Data supplied:
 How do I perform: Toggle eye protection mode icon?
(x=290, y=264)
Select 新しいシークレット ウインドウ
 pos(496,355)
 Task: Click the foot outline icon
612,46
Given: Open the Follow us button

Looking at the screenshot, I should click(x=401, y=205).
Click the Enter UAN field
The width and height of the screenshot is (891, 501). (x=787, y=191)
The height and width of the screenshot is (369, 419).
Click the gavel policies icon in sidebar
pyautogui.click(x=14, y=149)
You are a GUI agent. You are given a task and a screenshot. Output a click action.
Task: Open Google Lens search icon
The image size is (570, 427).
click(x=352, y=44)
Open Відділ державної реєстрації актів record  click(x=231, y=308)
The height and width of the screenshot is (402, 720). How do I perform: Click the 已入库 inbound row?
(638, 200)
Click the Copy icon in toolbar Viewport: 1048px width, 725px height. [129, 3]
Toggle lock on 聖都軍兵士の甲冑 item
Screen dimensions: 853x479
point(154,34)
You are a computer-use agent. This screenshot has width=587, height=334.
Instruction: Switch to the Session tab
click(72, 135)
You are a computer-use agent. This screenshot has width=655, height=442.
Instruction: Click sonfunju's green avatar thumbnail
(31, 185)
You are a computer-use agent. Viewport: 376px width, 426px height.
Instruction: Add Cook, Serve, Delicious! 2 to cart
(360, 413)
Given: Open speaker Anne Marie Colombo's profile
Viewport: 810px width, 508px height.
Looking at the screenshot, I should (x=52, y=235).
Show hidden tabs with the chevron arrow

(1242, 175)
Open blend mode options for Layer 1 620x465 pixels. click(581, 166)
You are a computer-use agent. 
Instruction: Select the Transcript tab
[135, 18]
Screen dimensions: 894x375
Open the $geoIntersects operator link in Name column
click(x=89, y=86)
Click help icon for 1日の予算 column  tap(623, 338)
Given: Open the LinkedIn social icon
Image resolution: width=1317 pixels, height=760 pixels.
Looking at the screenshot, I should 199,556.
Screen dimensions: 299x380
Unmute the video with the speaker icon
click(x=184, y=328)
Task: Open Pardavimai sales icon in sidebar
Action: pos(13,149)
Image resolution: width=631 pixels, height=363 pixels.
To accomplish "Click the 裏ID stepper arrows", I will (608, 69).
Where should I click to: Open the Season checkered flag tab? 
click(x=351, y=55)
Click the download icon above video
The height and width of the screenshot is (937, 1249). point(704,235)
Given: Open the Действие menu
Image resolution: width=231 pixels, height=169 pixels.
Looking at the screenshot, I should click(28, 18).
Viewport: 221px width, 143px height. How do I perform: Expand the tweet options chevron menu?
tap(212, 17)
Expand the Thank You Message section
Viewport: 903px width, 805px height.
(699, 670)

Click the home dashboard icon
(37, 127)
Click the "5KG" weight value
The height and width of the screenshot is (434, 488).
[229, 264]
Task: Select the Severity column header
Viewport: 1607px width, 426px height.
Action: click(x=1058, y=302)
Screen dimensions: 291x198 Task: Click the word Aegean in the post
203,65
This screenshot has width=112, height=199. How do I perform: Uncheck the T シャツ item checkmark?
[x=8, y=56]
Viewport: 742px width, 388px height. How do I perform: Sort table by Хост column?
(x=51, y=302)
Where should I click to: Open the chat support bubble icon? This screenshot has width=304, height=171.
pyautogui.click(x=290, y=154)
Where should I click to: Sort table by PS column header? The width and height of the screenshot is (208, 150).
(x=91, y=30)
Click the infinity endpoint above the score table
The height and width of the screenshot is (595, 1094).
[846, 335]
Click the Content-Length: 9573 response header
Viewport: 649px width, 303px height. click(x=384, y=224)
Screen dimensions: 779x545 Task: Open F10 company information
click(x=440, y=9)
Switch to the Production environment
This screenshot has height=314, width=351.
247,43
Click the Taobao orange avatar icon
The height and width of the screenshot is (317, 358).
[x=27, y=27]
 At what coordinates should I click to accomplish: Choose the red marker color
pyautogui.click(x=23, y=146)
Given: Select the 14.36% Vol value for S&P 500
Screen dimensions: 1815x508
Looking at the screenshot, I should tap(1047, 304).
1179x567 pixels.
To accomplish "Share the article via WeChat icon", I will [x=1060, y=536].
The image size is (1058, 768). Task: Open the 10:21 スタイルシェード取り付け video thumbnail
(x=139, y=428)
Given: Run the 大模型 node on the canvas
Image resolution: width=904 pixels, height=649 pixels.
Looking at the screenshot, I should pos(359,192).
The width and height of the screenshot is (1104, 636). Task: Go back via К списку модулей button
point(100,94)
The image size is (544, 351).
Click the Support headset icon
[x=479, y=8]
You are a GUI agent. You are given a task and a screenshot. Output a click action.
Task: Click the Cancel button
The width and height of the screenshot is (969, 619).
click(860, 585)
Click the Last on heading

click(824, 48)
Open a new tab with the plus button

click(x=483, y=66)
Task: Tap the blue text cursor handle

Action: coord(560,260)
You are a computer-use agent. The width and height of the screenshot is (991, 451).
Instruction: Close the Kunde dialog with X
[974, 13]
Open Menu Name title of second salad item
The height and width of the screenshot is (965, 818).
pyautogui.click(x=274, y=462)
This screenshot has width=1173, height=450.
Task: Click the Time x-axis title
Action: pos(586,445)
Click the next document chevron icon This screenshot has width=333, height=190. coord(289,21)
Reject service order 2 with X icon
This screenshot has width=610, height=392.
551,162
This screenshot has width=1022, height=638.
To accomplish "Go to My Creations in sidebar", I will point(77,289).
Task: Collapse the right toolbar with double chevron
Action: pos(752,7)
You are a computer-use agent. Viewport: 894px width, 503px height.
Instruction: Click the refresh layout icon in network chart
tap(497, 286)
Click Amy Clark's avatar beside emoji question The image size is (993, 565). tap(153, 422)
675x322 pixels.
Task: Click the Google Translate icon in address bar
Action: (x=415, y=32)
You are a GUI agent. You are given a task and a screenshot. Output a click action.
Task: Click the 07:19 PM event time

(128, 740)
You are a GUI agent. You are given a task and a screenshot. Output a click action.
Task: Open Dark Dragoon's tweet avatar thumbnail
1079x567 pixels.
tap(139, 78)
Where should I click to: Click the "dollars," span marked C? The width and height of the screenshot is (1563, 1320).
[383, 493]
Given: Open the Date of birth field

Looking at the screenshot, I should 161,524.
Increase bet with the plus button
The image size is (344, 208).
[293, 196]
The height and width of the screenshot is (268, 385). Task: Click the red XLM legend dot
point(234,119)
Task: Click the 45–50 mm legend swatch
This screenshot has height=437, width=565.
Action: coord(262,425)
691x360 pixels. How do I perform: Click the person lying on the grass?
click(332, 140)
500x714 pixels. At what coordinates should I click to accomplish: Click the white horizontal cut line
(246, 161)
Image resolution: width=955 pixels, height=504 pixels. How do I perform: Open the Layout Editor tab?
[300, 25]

What the exercise asks: From the records above, copy each line where the word "computer" can be found.

Exercise response:
You are a computer-use agent. This screenshot has width=587, height=334.
You are a computer-use agent. This screenshot has width=655, height=442.
You are a computer-use agent. Viewport: 376px width, 426px height.
You are a computer-use agent. 
You are a computer-use agent. The width and height of the screenshot is (991, 451).
You are a computer-use agent. Viewport: 894px width, 503px height.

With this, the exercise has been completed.